2013-06-17 22:35:27 | はがき随筆
 平成20年の春、とうに70歳を超えたじじいが10人同窓会で集まった。話題は自然に身体の話に。目や耳や足が皆自信がないようだった。私は違う。心身共に若かった。「まだまだ人生はこれからだ」と思って会場を去った。
 ところがである。その私が75歳になったとたんに立て続けに病魔に襲われた。誰も好きこのんで病気になるものはいない。老いは足からやってくる。
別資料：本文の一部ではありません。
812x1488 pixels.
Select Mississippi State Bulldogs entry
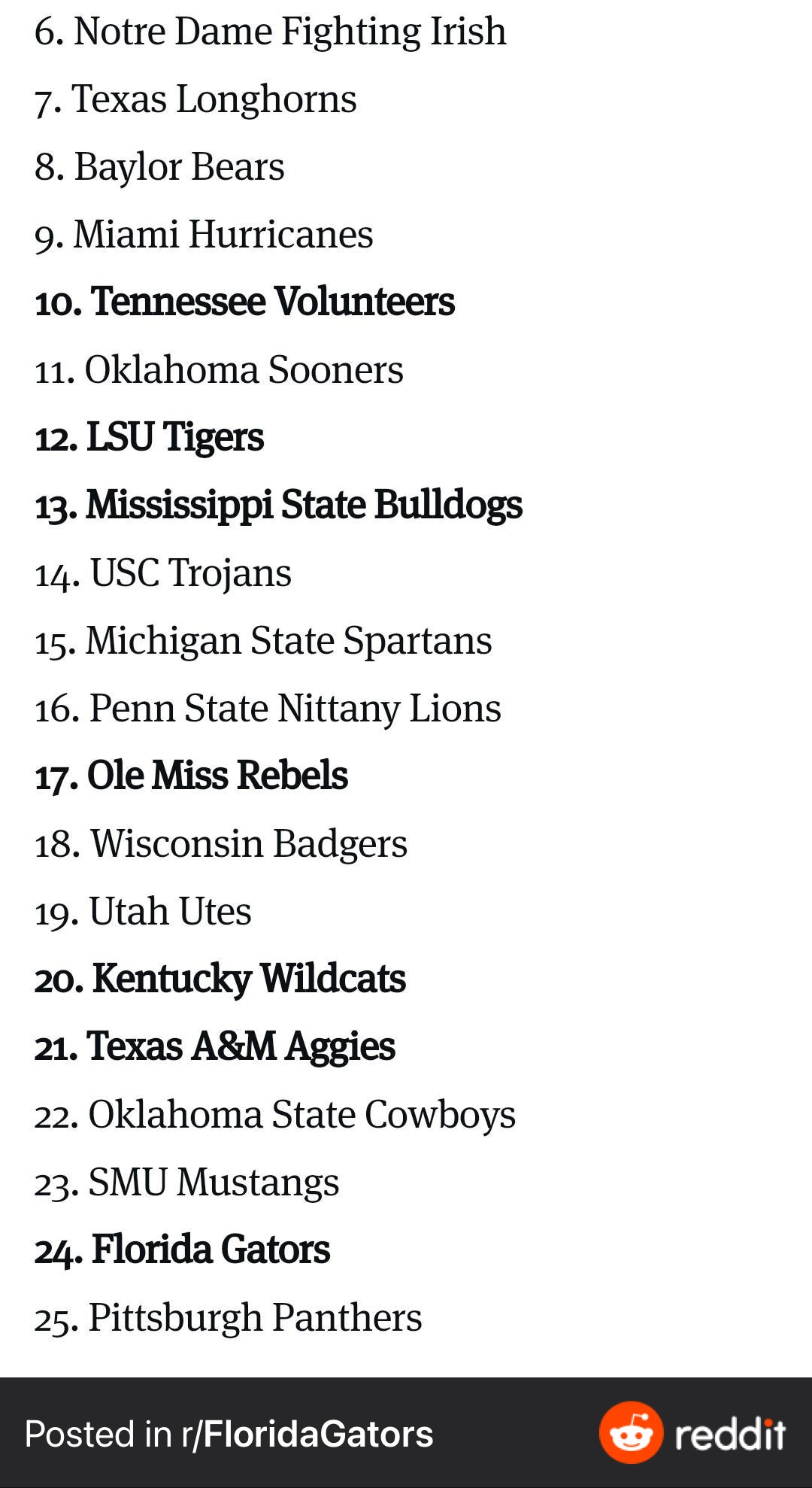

これじゃいかんと、私は家を飛び出した。歩いて歩いて国道3号の終点に立った。天から風が聞こえた。「ハッハッハ。ルート3、人並みに老いれや」ちくしょう、負けるかっ!
  鹿児島市 高野幸祐 2013/6/15 毎日新聞鹿児島版掲載

一日一絵の便り

2013-06-17 22:24:34 | はがき随筆
 梅雨の季節を迎えると思い出す。東京で1人暮らしを始めた息子を励まそうと6月からの一日一絵の絵便り。その後、子から孫へと代わり12年が過ぎ、その数も約4500通を超えた。
 絵のモチーフは古里の四季(さつま町)に時々のかごっま弁を交えた絵便りです。息子は福岡育ち、孫たちは千葉育ちですが、ここにも故郷があるんだよ! と知らせることも大切かなと思い絵筆を握っています。この一日一絵、4人の孫たちが毎日待ちわびてくれていますが、長く続けることの楽しさを味わいつつ、今日は水の入った棚田の美しい風景を描いています。